The reproduction of the surviving parent animals was not significantly different from the control group in the test item treated group of 100.0 mg/L nominal loading rate WAF (2 Sample t-Test, α = 0.05).

The body length of the surviving parent animals was significantly different from the control group in the test item treated group of 100.0 mg/L nominal loading rate WAF (2 Sample t-Test, α = 0.05).

Statistically significant difference was also observed concerning the time to production of first brood between the test item group of 100.0 mg/L WAF and the control group. However, taking into account that this deviation was in positive direction, it cannot be considered to be related to treatment with test item.

 

In this 21-days Reproduction test on Daphnia magna with LOWINOX® 44B25 the 21-day LC50-value of parents and the 21-day reproduction EC10, EC20 and EC50 values were determined to be higher than 100.0 mg /L nominal loading rate WAF (considered to be a saturated solution). The NOEC for reproductive effect was determined to be 100.0 mg/L nominal loading rate and the LOEC was determined to be as higher than this tested level.

Description of key information

21-day LC50-value of parents and the 21-day reproduction EC10, EC20 and EC50 values were determined to be higher than 100.0 mg /L nominal loading rate WAF (considered to be a saturated solution). The NOEC for reproductive effect was determined to be 100.0 mg/L nominal loading rate and the LOEC was determined to be as higher than this tested level.

Key value for chemical safety assessment

Fresh water invertebrates

Fresh water invertebrates

Effect concentration:

100 mg/L

Additional information

This 21-days reproduction test was carried out in a semi-static renewal system, with a renewal frequency of 24 hours based on analytical method validation (Study Code: 16/446-901AN) (due to that test item is a UVCB substance with very poor solubility). 

Concentration of the test item in the test solution was analysed by the validated method - when freshly prepared and at renewal - on one occasion during the first week then these determinations were repeated weekly intervals thereafter based on the performed analytical method validation. Fully defined Elendt M4 medium was used as dilution water for the test solution.

Test item concentration could not be detected and therefore measured concentration was below the Limit of Detection (LOD = 0.0088 mg/L) for all WAF samples (freshly prepared and at renewal) during the experiment. The biological results are based on the nominal loading rate WAF.

 

Test item exposure and control group comprised 10 Daphnids. The test animals were maintained individually, one per test vessel, with ~80 mL of test solution in each vessel.

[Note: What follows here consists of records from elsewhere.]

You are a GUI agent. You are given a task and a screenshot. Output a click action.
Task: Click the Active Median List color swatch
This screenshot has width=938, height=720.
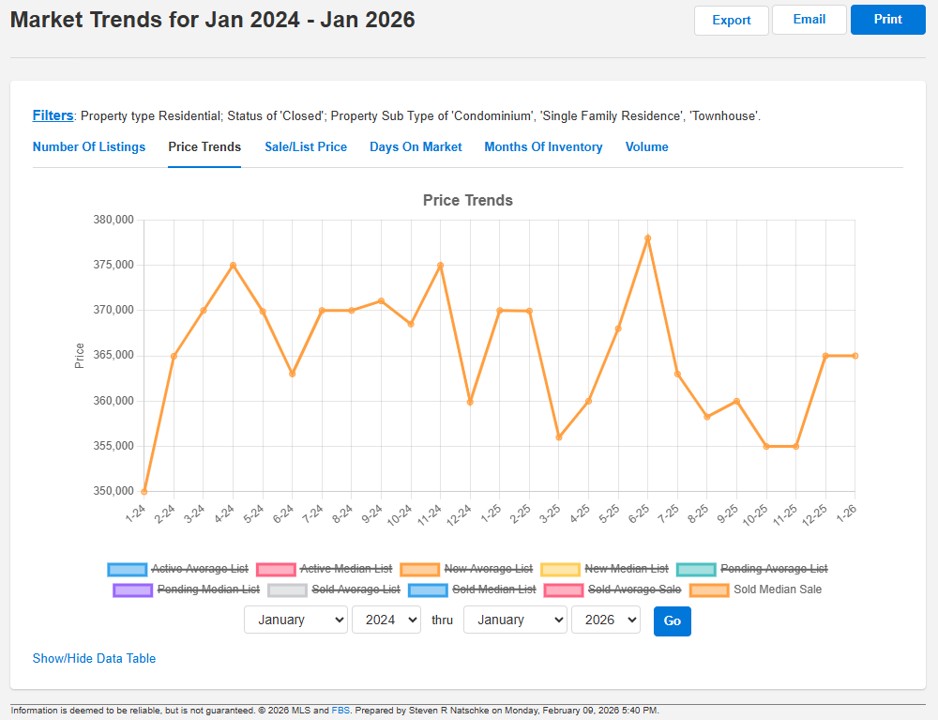(277, 568)
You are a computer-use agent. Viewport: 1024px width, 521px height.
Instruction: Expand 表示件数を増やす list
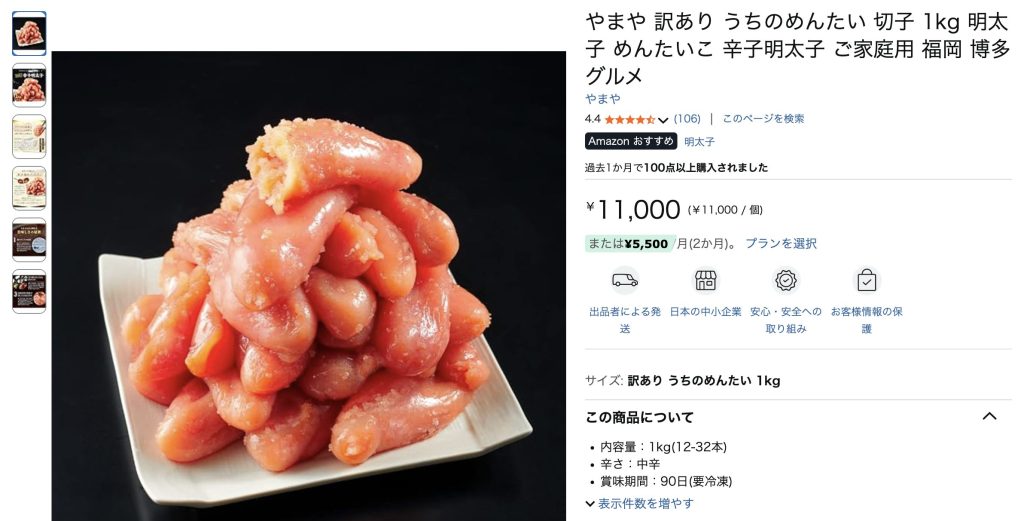tap(639, 503)
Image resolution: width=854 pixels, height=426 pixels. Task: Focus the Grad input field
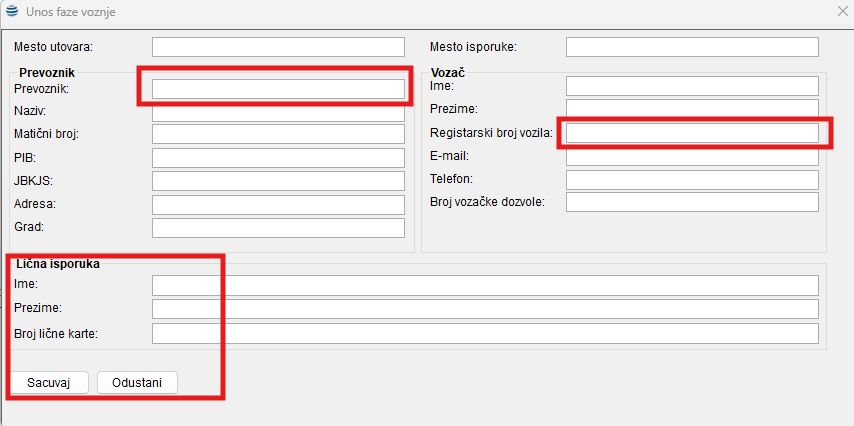click(278, 227)
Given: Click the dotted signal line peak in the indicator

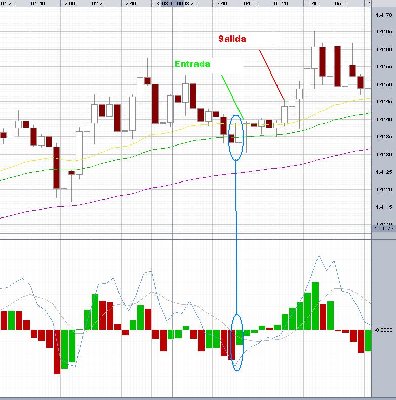Looking at the screenshot, I should (x=319, y=257).
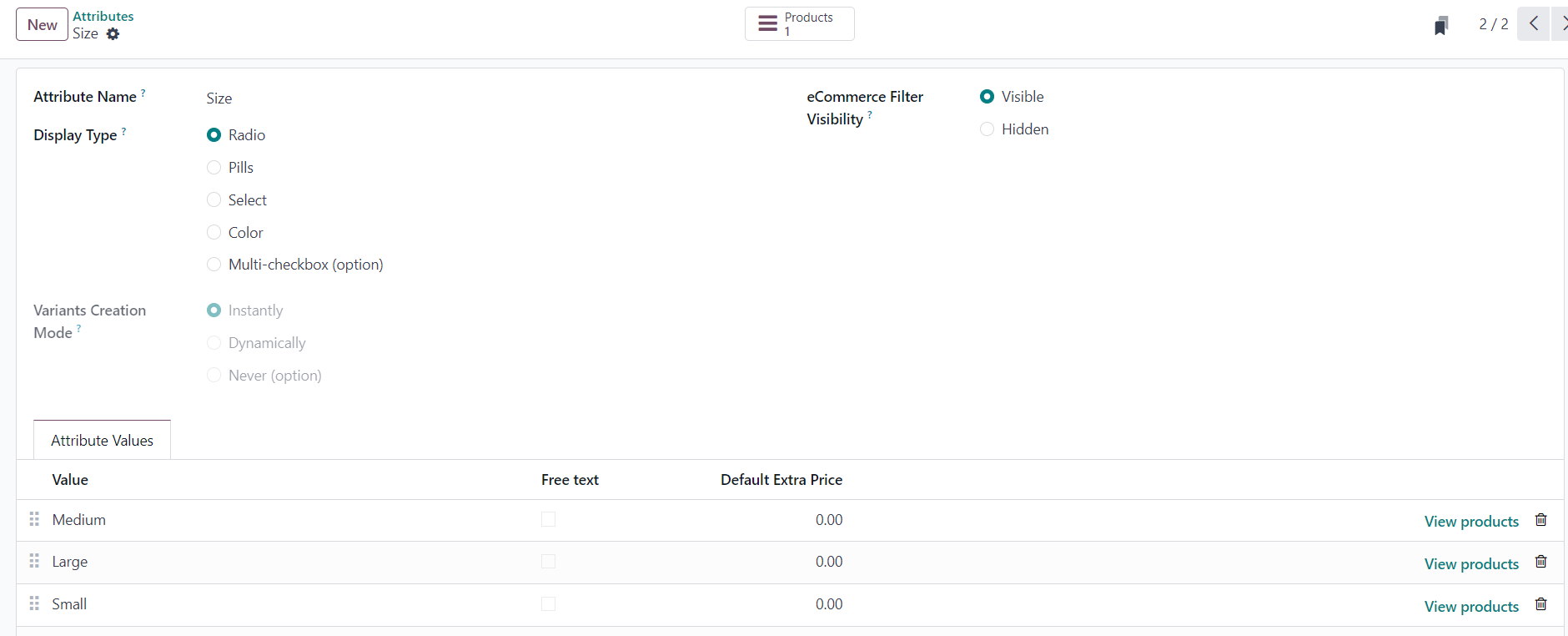Go to previous record with left arrow
This screenshot has width=1568, height=636.
pyautogui.click(x=1533, y=23)
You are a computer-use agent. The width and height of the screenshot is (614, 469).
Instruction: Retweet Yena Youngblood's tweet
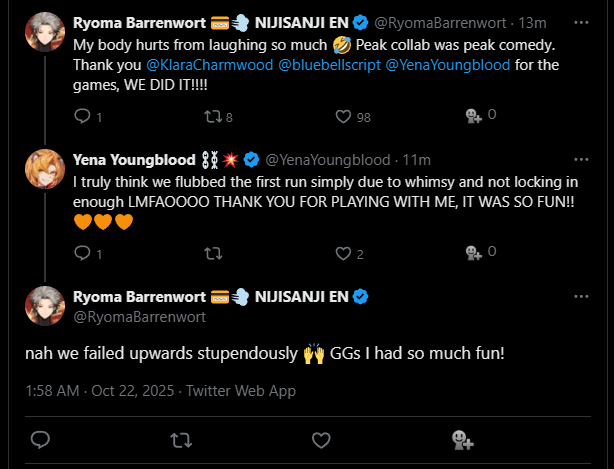click(x=211, y=254)
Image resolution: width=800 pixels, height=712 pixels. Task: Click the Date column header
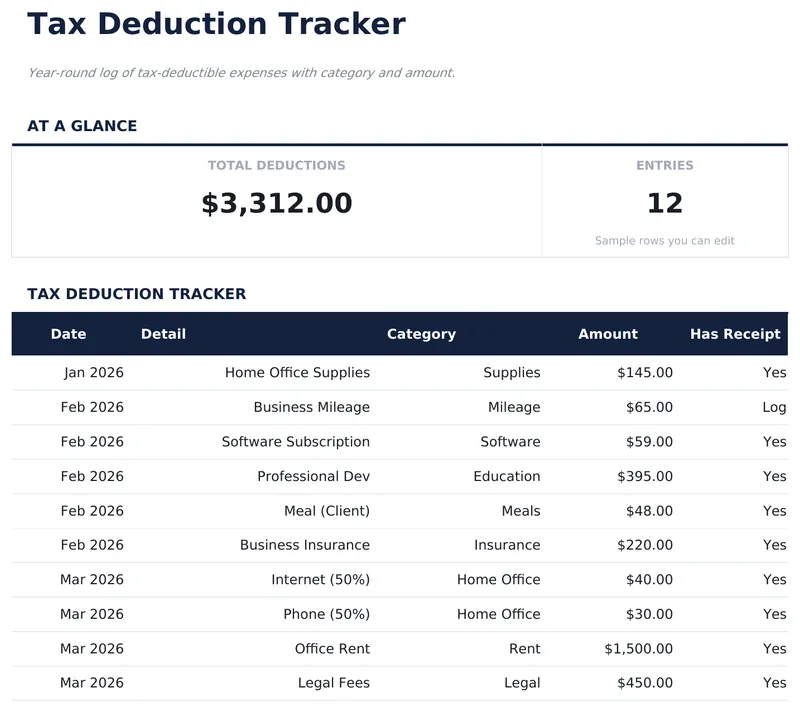(x=70, y=334)
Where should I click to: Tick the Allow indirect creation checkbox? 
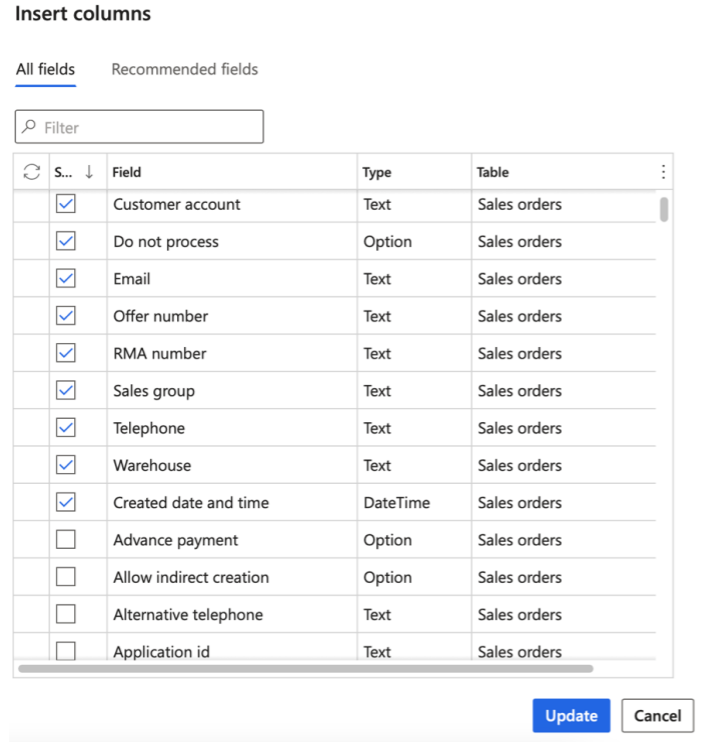point(66,577)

The time to the production of first brood and the numbers of broods per animal were recorded during the test. The measurement of the length of the surviving parent animals was performed at the end of the test.

 

The average cumulative number of young per parent animal in the control was 144.20 with a variation coefficient of 14.01 %.

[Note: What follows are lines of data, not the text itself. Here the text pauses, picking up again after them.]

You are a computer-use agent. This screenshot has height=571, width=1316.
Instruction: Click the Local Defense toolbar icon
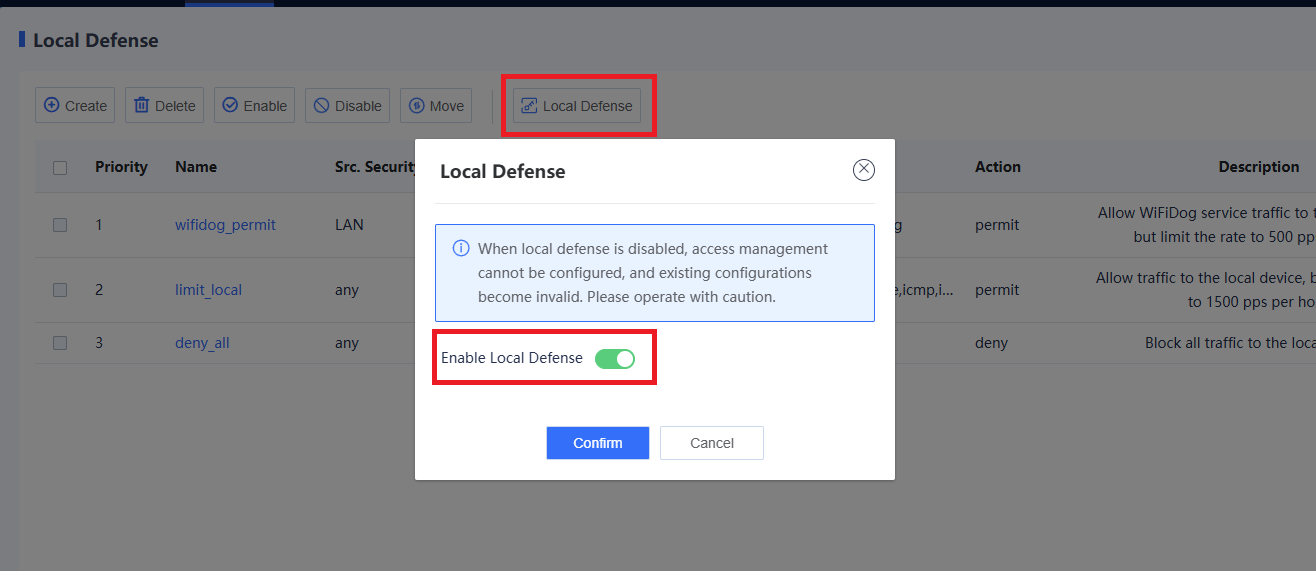530,105
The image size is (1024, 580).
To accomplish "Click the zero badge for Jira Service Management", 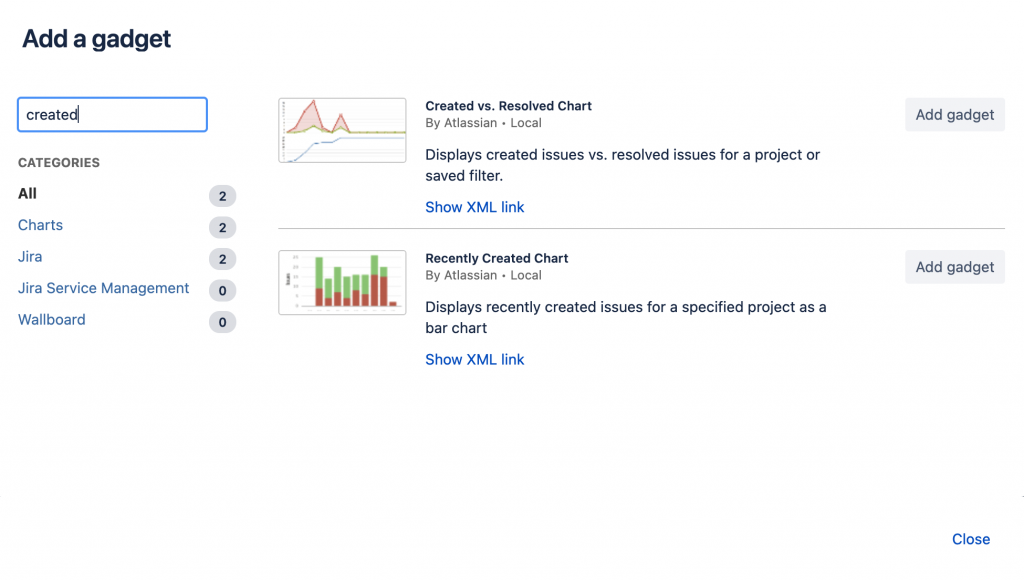I will [222, 291].
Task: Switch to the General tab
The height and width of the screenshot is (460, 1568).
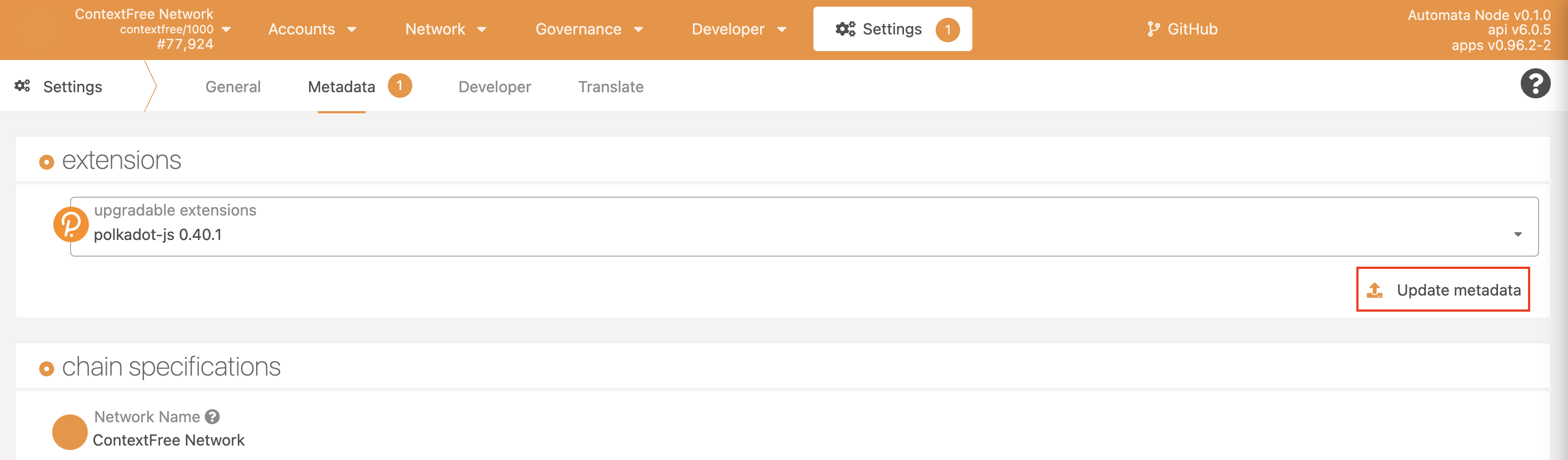Action: 233,87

Mortality was not observed neither in the control or in the test item treated group of 100.0 mg/L nominal loading rate WAF during the whole experiment.

 

The reproduction of the surviving parent animals was not significantly different from the control group in the test item treated group of 100.0 mg/L nominal loading rate WAF (2 Sample t-Test, α = 0.05).

The body length of the surviving parent animals was significantly different from the control group in the test item treated group of 100.0 mg/L nominal loading rate WAF (2 Sample t-Test, α = 0.05).

Statistically significant difference was also observed concerning the time to production of first brood between the test item group of 100.0 mg/L WAF and the control group. However, taking into account that this deviation was in positive direction, it cannot be considered to be related to treatment with test item.

 

In this 21-days Reproduction test on Daphnia magna with LOWINOX® 44B25 the 21-day LC50-value of parents and the 21-day reproduction EC10, EC20 and EC50 values were determined to be higher than 100.0 mg /L nominal loading rate WAF (considered to be a saturated solution). The NOEC for reproductive effect was determined to be 100.0 mg/L nominal loading rate and the LOEC was determined to be as higher than this tested level.